» **PROVIDED DATA**:
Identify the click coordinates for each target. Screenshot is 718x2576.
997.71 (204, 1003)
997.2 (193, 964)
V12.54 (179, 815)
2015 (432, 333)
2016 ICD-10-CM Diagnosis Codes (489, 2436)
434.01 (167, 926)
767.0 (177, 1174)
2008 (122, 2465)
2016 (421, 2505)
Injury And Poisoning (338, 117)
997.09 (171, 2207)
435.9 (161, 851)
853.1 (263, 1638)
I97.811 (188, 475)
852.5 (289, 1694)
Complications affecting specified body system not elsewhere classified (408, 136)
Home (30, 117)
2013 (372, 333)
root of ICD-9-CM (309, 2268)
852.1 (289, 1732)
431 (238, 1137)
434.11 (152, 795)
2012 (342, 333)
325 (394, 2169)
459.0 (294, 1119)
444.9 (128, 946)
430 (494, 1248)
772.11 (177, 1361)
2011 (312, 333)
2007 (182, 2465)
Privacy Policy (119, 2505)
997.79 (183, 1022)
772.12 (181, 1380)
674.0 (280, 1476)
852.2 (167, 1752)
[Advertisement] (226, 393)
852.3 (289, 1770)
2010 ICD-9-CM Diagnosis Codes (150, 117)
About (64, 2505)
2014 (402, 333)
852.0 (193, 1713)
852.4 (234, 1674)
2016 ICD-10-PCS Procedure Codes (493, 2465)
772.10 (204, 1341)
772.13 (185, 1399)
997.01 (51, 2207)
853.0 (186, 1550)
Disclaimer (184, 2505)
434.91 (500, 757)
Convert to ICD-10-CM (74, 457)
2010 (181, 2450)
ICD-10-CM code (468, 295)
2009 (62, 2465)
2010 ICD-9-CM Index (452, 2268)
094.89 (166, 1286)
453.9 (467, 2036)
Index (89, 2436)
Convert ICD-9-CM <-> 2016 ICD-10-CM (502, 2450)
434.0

» **WHAT THE TASK REQUIRES**: Report every line from the material above that mentions the word "Diagnosis".

» **OUTPUT BELOW**:
2016 ICD-10-CM Diagnosis Codes (489, 2436)
2010 ICD-9-CM Diagnosis Codes (150, 117)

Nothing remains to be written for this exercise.